■ TASK REQUIREMENTS
[a] According to the Adams resolution passage below, which spectra are used to resolve the cohomology classes of the starting spectrum?
[b] Decide whether each statement agrees with the Adams resolution passage below. Answer yes or no for each and quote the words of the passage that settle it.
(i) The resolution provides a tool for constructing the Adams spectral sequence.
(ii) The starting spectrum is required to be connective and of finite type.
(iii) The generalized construction is used to build the Serre spectral sequence.

■ PASSAGE
= Adams resolution =

In mathematics, specifically algebraic topology, there is a resolution analogous to free resolutions of spectra yielding a tool for constructing the Adams spectral sequence. Essentially, the idea is to take a connective spectrum of finite type $X$ and iteratively resolve with other spectra that are in the homotopy kernel of a map resolving the cohomology classes in $H^*(X;\mathbb{Z}/p)$ using Eilenberg–MacLane spectra.

This construction can be generalized using a spectrum $E$, such as the Brown–Peterson spectrum $BP$, or the complex cobordism spectrum $MU$, and is used in the construction of the Adams–Novikov spectral sequence^{pg 49}.

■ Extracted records
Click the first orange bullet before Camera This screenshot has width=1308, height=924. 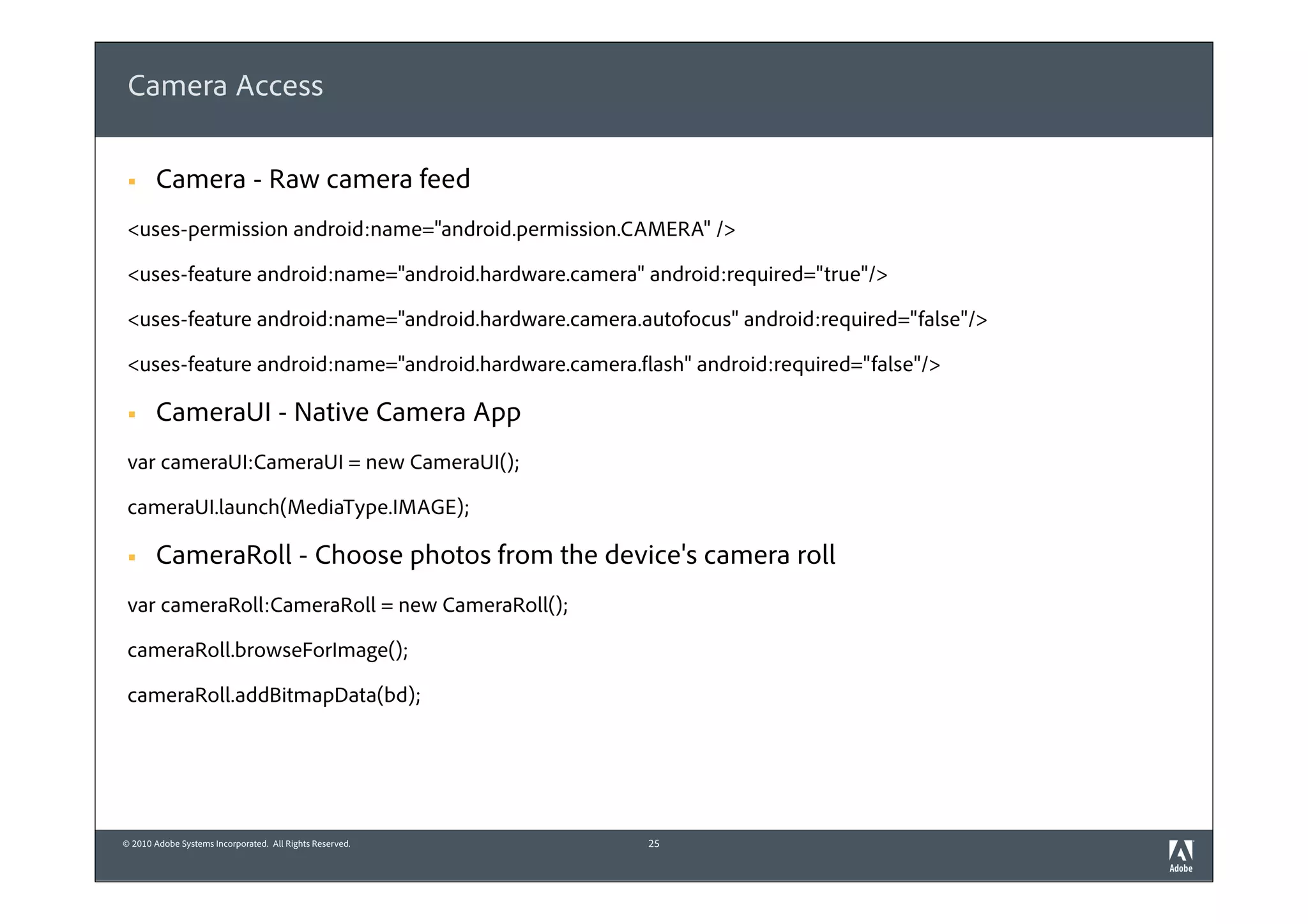click(x=132, y=182)
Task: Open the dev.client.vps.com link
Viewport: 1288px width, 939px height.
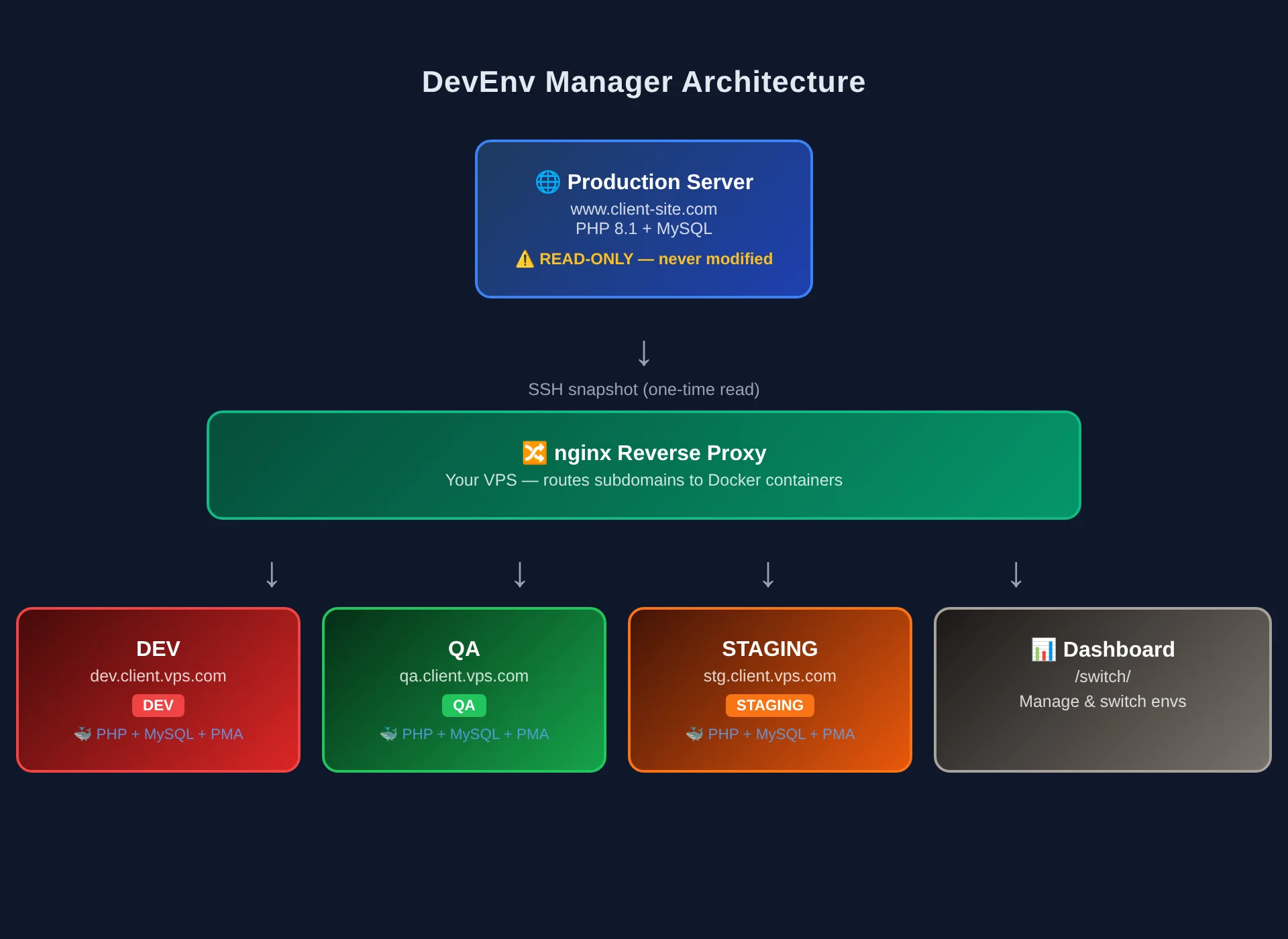Action: (x=158, y=676)
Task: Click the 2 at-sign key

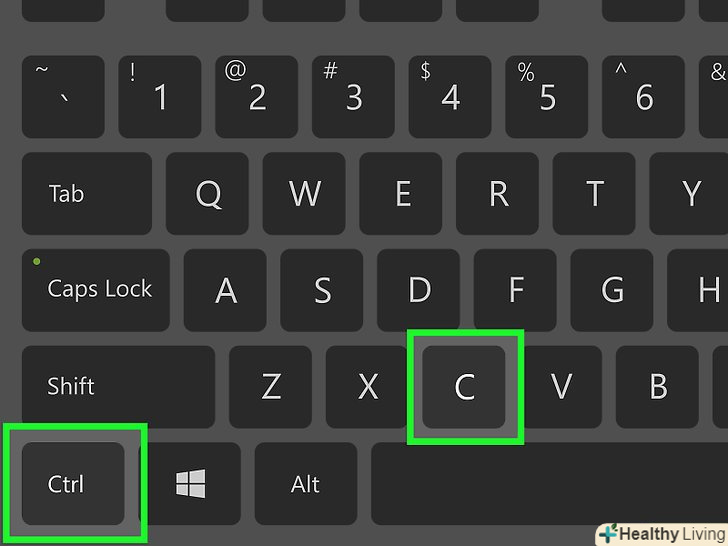Action: pos(257,97)
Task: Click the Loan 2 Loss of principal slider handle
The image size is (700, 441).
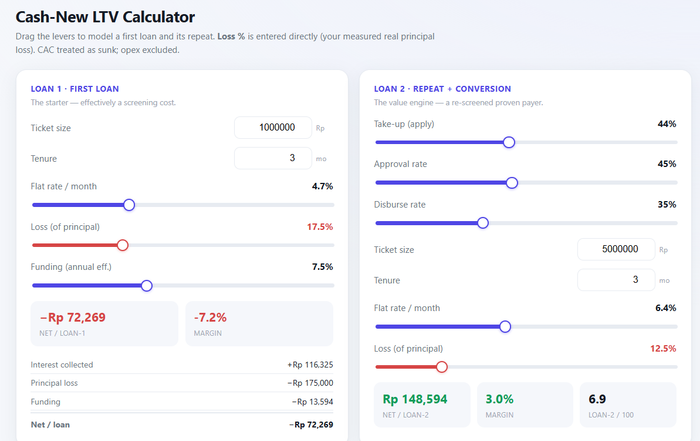Action: tap(442, 367)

■ SOLUTIONS TO THE TASKS
[a] Eilenberg–MacLane spectra.

[b]
(i) Yes: "yielding a tool for constructing the Adams spectral sequence"
(ii) Yes: "take a connective spectrum of finite type $X$"
(iii) No: "is used in the construction of the Adams–Novikov spectral sequence"